Problem statement - Of all the entries below, only the lines from the one with "Image resolution: width=800" up to and including the one with "Given: Switch to 左视场 left view" are to be duplicated exactly.
═════ Data extracts ═════
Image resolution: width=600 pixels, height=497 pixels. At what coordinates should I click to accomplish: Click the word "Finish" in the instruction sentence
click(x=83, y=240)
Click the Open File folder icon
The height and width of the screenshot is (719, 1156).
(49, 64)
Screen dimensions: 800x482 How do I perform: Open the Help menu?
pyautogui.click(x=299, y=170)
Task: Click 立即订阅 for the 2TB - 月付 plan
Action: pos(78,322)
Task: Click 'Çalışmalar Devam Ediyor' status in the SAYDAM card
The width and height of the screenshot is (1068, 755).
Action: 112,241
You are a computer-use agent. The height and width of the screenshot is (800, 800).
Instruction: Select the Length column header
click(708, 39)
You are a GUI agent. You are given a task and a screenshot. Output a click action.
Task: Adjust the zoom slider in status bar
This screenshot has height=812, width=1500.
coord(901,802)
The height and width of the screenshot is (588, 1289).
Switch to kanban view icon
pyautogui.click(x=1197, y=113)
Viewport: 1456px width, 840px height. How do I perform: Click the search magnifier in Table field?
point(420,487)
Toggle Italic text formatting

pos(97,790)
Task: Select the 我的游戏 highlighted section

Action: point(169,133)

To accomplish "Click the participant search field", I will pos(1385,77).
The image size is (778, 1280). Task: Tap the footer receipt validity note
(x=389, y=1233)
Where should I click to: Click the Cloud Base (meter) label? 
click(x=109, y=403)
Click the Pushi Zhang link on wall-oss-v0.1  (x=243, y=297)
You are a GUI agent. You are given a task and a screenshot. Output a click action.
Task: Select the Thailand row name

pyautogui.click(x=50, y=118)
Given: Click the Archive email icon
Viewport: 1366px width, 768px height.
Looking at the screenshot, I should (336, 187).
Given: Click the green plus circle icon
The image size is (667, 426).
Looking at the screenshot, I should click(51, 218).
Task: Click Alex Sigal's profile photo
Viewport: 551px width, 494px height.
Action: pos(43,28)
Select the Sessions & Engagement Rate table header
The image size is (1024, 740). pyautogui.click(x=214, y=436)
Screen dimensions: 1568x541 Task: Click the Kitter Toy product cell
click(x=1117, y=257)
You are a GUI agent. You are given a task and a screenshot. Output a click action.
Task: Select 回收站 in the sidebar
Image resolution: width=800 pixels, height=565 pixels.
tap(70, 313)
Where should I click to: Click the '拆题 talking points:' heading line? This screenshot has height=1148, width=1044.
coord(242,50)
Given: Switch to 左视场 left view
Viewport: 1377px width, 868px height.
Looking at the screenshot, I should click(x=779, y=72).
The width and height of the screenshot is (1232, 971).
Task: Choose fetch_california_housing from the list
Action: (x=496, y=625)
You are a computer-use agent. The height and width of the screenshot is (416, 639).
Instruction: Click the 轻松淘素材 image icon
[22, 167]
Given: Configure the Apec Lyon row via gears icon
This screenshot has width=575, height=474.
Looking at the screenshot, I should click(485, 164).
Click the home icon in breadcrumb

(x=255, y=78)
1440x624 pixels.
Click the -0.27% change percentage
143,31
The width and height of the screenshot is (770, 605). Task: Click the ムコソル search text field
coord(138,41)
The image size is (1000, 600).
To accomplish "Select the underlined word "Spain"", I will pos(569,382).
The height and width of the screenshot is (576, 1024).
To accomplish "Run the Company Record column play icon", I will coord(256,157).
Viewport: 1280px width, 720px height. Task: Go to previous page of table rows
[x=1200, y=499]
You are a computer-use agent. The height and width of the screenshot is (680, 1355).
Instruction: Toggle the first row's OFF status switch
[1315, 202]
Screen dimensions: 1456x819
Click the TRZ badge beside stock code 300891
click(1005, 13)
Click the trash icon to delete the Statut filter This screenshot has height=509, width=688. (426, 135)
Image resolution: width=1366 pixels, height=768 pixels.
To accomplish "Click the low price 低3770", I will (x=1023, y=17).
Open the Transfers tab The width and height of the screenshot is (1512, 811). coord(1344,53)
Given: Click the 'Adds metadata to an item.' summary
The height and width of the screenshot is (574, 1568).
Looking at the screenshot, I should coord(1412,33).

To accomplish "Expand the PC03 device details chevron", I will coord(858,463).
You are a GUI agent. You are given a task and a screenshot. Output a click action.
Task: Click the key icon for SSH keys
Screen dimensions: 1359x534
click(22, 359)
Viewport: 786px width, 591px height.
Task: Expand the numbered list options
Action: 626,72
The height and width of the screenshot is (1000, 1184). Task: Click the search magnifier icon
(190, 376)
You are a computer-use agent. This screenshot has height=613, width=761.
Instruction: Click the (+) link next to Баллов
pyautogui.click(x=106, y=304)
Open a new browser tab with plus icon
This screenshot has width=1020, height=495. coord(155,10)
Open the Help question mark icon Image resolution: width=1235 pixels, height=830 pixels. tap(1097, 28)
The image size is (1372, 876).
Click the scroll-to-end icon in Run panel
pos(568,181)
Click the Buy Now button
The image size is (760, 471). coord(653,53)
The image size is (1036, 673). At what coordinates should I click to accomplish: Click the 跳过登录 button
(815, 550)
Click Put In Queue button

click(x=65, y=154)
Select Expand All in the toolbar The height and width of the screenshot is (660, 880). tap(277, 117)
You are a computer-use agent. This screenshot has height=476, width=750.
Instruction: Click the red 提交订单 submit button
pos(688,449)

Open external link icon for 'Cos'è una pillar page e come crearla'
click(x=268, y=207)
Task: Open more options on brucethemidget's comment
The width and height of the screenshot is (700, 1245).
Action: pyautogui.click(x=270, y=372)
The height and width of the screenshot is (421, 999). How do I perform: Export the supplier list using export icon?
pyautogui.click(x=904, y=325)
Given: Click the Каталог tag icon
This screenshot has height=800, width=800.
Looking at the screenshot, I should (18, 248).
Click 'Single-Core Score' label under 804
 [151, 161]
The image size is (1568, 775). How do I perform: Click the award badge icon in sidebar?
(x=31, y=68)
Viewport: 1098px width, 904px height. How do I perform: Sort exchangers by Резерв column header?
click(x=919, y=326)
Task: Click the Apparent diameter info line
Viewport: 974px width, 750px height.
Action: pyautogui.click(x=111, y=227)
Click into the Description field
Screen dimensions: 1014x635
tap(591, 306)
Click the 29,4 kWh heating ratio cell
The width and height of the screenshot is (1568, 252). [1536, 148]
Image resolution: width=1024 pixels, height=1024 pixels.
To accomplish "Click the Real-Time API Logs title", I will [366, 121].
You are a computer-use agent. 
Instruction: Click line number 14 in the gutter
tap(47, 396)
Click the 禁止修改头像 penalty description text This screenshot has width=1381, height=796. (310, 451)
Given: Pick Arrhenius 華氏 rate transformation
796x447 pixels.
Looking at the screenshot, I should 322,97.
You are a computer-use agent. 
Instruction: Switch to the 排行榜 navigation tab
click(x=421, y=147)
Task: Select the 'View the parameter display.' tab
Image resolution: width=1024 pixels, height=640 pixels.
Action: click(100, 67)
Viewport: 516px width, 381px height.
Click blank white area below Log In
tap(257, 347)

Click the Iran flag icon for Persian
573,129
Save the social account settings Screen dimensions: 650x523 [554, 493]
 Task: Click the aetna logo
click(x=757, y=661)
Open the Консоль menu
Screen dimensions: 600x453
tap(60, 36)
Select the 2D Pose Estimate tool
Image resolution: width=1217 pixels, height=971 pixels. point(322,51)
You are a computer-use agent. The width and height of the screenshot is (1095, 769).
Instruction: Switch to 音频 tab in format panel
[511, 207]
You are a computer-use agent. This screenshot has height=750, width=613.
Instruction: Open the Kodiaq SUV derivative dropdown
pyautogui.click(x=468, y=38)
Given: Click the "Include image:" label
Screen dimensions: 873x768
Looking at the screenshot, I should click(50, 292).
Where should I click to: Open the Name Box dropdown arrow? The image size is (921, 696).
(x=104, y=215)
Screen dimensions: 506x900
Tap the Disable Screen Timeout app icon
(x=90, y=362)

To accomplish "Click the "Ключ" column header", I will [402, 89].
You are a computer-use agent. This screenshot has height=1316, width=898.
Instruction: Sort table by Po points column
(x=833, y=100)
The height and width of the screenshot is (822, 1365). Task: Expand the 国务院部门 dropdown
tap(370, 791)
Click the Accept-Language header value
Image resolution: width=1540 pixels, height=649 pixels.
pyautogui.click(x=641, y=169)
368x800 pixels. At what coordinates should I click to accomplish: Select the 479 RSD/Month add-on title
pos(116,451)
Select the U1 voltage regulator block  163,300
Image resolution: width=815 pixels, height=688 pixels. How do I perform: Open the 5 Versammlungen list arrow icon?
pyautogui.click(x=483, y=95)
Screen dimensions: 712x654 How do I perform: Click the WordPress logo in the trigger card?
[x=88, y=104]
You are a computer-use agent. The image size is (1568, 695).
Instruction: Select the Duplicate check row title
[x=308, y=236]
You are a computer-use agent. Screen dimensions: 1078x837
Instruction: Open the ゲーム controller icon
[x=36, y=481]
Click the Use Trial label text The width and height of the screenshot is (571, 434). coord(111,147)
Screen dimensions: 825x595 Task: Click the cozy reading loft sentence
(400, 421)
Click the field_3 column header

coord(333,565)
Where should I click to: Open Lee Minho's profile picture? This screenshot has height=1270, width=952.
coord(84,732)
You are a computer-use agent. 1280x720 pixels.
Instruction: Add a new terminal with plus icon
═════
Answer to the exercise -
Image resolution: width=800 pixels, height=565 pixels.
tap(70, 313)
Where should I click to: Click the '拆题 talking points:' heading line? This screenshot has height=1148, width=1044.
coord(242,50)
Given: Switch to 左视场 left view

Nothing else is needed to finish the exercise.